Over several months, they created through song a dreamlike world of disorientation and loss. Fries pared the text to make it shorter and singable, a process that made it more lyrical and abstract. Suleiman experimented with musical ideas that expressed the characters and plot. With Suleiman at the piano, they exchanged ideas about how to find the right feel.

“There had to be a broader, more ‘sound-based’ discussion, since it wasn’t possible for Cristina to point to the exact bar number, rhythmic figure or chord in the written musical score,” he said. 

“We had to come up with language to talk about it,” Fries said.

Fries and Sulieman make up one of six duos from the College of Letters and Science music and English departments that have collaborated on works for voice, piano and some electronics. The pieces will be premiered by the Brooklyn Art Song Society at the “Creative Writing” concert May 10. http://arts.ucdavis.edu/event/brooklyn-art-song-society-creative-writing

“We’re at a university with fantastic programs in music composition and creative writing,” said Kurt Rohde, a professor in the Department of Music. “Historically, there has been so much important, vital, probing and highly valued work produced by collaboration between creative artists. It’s never too early to get such opportunities that hybridize each other in an active, prolonged, intentional manner off the ground.”

“This project gives the students a chance to work on something totally new and to collaborate with a peer working in another form,” said Lucy Corin, an English professor and director of the Creative Writing Program. “It’s a good experience for them.”

Building on other collaborations

The student collaborations grew out of others in the College of Letters and Science.

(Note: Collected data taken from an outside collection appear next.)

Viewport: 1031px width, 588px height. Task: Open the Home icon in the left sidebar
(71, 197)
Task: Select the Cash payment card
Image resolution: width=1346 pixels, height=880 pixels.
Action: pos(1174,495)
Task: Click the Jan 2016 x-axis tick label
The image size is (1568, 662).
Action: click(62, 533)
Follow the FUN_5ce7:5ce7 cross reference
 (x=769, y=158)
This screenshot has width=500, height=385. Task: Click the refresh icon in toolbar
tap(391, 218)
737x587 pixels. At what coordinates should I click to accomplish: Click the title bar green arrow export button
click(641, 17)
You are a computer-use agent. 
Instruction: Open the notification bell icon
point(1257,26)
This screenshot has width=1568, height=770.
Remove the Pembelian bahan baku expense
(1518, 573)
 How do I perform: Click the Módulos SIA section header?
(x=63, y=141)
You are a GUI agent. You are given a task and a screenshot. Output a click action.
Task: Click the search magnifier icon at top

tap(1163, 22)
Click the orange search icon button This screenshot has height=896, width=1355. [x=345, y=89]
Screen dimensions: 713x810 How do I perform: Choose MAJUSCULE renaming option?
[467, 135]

Rohde had been awarded a composition commission by the Brooklyn Art Song Society and that led to the group working with UC Davis student composers. For his piece, Rohde was using poems by the Diane Seuss, who he met in 2016. The music and English departments worked together to coordinate a campus reading by Seuss the same week that Rohde’s piece is premiered. Those discussions opened the door to the writing and composing student collaborations.  

Rohde’s “It wasn’t a dream,” a six-part song cycle, draws text from Seuss’ collection Four- Legged Girl.

Rohde
Kurt Rohde

Four-Legged Girl struck me since many of the poems recalled a life in New York City in the late 1970s, a life I remember as a young child growing up there,” Rohde said. “Her work offers the best parts of poetry: writing that can be read, or spoken, or sung, that tells a strange story that doesn't make sense while making complete sense, that defies complete intelligibility and tells a wonderfully complicated and weird and beautiful story.”

Four of the six songs will be premiered May 11 at UC Davis with the entire work being premiered in New York on June 1. 

Seuss was one of three finalists for the Pulitzer Prize last year and is author of four books of poetry including Still Life with Two Dead Peacocks and a Girl, published in March. She will wrap up this year’s Department of English Creative Writing Reading Series on May 8.

First writing/music collaboration

Faculty and students in the music and art departments have teamed up in the past, but this is the first writing/music collaboration.

The 2016 hiring of Katie Peterson, a creative writing professor, who is married to and has collaborated frequently with Young Suh, an art professor, also helped build stronger ties between the two areas.

Last year, writer Madeline Gobbo collaborated with studio art graduate student Emily Clark-Kramer on a project headed by Peterson and Suh. Gabbo is working with composer Sam Clark-McHale on the writer/composer project, and they recruited Clark-Kramer to their “Left Hand Method.”

Clark-McHale and Gobbo, who is also a visual artist, have also teamed up for a performance and video for a graduate student exhibition opening May 30 at the Jan Shrem and Maria Manetti Shrem Museum of Art.

That exhibition may be the greatest expression of collaboration in the arts at UC Davis with students from art, music, design, creative writing, theatre, art history — and even French — taking part.